Salvador Mendez-Zamora seeks a Certificate of Appealability (COA) for his 28 U.S.C. § 2255 habeas petition. He proceeds pro se so we construe his pleadings liberally. Cummings v. Evans, 161 F.3d 610, 613 (10th Cir.1998). We will issue a COA “only if the applicant has made a substantial showing of the denial of a constitutional right.” 28 U.S.C. § 2253(c)(2). We find no constitutional rights were denied Mendez-Zamora and DENY his request for a COA.

I. Analysis

A federal jury found Salvador Mendez-Zamora guilty of 1) conspiracy to distribute and to possess with intent to distribute at least one kilogram of methamphetamine; 2) one count of distribution and possession with intent to distribute more than fifty grams of methamphetamine; 3) one count of possession with intent to distribute more than five hundred grams of methamphetamine; and 4) one count of using a communication device to facilitate drug distribution. He was sentenced to life in prison.

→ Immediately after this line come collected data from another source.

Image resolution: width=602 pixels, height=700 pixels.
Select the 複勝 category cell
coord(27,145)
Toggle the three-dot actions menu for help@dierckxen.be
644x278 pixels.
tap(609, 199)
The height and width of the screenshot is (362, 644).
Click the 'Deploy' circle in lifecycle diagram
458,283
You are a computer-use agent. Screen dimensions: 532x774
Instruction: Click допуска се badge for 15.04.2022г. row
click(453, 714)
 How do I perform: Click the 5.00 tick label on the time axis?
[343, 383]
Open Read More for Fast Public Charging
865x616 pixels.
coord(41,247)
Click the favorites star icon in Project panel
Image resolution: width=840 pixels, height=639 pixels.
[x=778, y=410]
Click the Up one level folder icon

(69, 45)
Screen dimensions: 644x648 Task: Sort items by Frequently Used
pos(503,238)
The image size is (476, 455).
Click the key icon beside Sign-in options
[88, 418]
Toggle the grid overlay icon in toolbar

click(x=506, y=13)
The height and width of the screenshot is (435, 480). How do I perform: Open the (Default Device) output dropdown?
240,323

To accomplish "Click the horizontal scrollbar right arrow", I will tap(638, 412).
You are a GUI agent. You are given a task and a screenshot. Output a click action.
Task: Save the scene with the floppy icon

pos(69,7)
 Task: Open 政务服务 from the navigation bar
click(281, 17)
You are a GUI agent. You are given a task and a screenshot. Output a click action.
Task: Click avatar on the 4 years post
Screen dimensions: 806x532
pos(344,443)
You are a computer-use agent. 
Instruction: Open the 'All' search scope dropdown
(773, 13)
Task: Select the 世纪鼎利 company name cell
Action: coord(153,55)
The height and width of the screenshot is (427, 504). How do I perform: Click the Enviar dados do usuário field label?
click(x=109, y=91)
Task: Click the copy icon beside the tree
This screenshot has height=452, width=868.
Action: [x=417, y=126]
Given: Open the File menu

In seeking a COA, Mendez-Zamora raises five issues: 1) use of conflicting *794 theories by the prosecution to enhance his sentence; 2) ineffective counsel at sentencing and on appeal; 3) disparity in sentencing; 4) increased punishment by judicial fact-finding in violation of the Sixth Amendment; and 5) denial of an evidentiary hearing.

His claim that the prosecution used conflicting theories to enhance his sentence in violation of Bradshaw v. Stumpf, 545 U.S. 175, 125 S.Ct. 2398, 162 L.Ed.2d 143 (2005), was not raised before the district court and thus is waived here. As for his ineffective counsel claims, Mendez-Zamora offered no more than the conclusory statement that “The District Court’s finding that counsel did not perform deficiently constitutes an objectively unreasonable application of Strickland,.” Application for COA at 5. The district court below carefully reviewed the record and found petitioner’s claims neither demonstrated counsel’s performance was deficient nor that counsel’s performance prejudiced the petitioner as required by Strickland v. Washington, 466 U.S. 668, 687-94, 104 S.Ct. 2052, 80 L.Ed.2d 674 (1984). Without any evidence or allegations beyond Mendez-Zamora’s conclusory allegation that he was denied effective counsel, defendant’s claim is inadequate to establish a violation. See Cannon v. Gibson, 259 F.3d 1253, 1262 n. 8 (10th Cir.2001) (“[C]onclusory assertion that counsel was ineffective, along with a bald reference to Strickland ... is simply not sufficient to preserve this claim.”).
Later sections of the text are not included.